Bericht der Internationalen Unterrichtskommission
 
Berliner Psychoanalytisches Institut 
September 1932 bis Juli 1934

 
1. Bewegung der Hörerzahl.
2. Arbeit in den Seminaren.
3. Die Ausbildungskandidaten.
4. Lehr- und Kontrollanalytiker.
5. Unterrichtsausschuß.
7. Zahl der poliklinischen Patienten.
 
1. Hörerzahl

Die Einwirkung der veränderten äußeren Verhältnisse und des Weggangs einer Reihe prominenter Lehrkräfte (siehe 6) zeigte sich am stärksten in dem Absinken der Zahl der Hörer des Institutes. Die absolute Hörerzahl, die im Jahre 1932 im Durchschnitt der drei Quartale etwa 130 pro Quartal betrug, zeigte 1933 im Durchschnitt etwa 63, und zeigt für die ersten beiden Quartale 1934 ein weiteres Absinken.
Eine Übersicht über die Hörerzahlen ab Quartal Oktober bis Dezember 1929 ergibt die folgende Tabelle: 

              Absolute Hörerzahlen

Jahr Jänner-März April-Juni Oktober-Dezember
1929 - - 116
 1930 118 83  153
 1931  132  111  222
 1932  164  107  138
 1933  104  64  39
1934  34  32  -


2. Arbeit in den Seminaren

Das Absinken der Zahl der Hörer der Institutskurse hat auf die Intensität der Arbeit in den einzelnen Kursen keinen Einfluß. Von dem Absinken der Hörerzahl sind im übrigen wesentlich nur die Vorlesungen, in denen außer den Ausbildungskandidaten auch andere als Hörer teilnehmen dürfen, betroffen. In den Seminaren, in denen von jeher das Schwergewicht der Ausbildung lag, ist die Zahl der Teilnehmer bereits immer beschränkt gewesen und daher der Rückgang der Teilnehmerzahl nicht auffällig. Das Interesse und der Fleiß der Teilnehmer sind ausgezeichnet, es wird intensiv gearbeitet, sowohl in den technischen Seminaren (in denen die praktischen Fälle der Ausbildungskandidaten besprochen werden) als in den Seminaren über Freuds „Schriften zur Technik“, über Freuds „Theoretische Schriften“, über die „Krankengeschichten“ und die „Drei Abhandlungen“, als auch in den pädagogischen Seminaren und in dem von den Herren Boehm und v. Sydow geleiteten ethnologischen Seminar.

_Datenblock_.
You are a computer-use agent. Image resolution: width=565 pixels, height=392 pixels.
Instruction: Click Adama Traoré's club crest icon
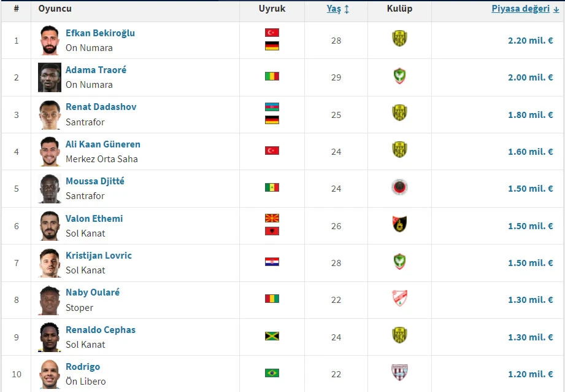coord(399,76)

_Teile der Übung_.
1. Gib aus dem Institutsbericht alles ab „1. Bewegung der“ bis hinunter zu „ein weiteres Absinken.“ wortgetreu wieder.
2. Setze den Institutsbericht im Anschluss an seinen letzten Satz fort.
Das Material stammt aus einer anderen Quelle als der Institutsbericht.

_Ergebnisse je Aufgabe_.
1.
1. Bewegung der Hörerzahl.
2. Arbeit in den Seminaren.
3. Die Ausbildungskandidaten.
4. Lehr- und Kontrollanalytiker.
5. Unterrichtsausschuß.
7. Zahl der poliklinischen Patienten.
 
1. Hörerzahl

Die Einwirkung der veränderten äußeren Verhältnisse und des Weggangs einer Reihe prominenter Lehrkräfte (siehe 6) zeigte sich am stärksten in dem Absinken der Zahl der Hörer des Institutes. Die absolute Hörerzahl, die im Jahre 1932 im Durchschnitt der drei Quartale etwa 130 pro Quartal betrug, zeigte 1933 im Durchschnitt etwa 63, und zeigt für die ersten beiden Quartale 1934 ein weiteres Absinken.

2.
3. Die Ausbildungskandidaten
Die Zahl der Ausbildungskandidaten ist von 34 im Herbst 1932 über 23 im November 1933 auf 18 im Juli 1934 gefallen. Die Zahl von 18 bedeutet unter den obwaltenden Verhältnissen eine immer noch respektable Größe.
Unter den 18 Ausbildungskandidaten der Liste vom Juli 1934 befinden sich noch 4 Ausbildungskandidaten der Liste vom Herbst 1932.

Im Jahre 1933 und im Jahre 1934 (bis Juli) sind insgesamt 14 neue Kandidaten in Ausbildung genommen worden, davon 9 im Jahre 1933 und 5 im 1. Halbjahr 1934.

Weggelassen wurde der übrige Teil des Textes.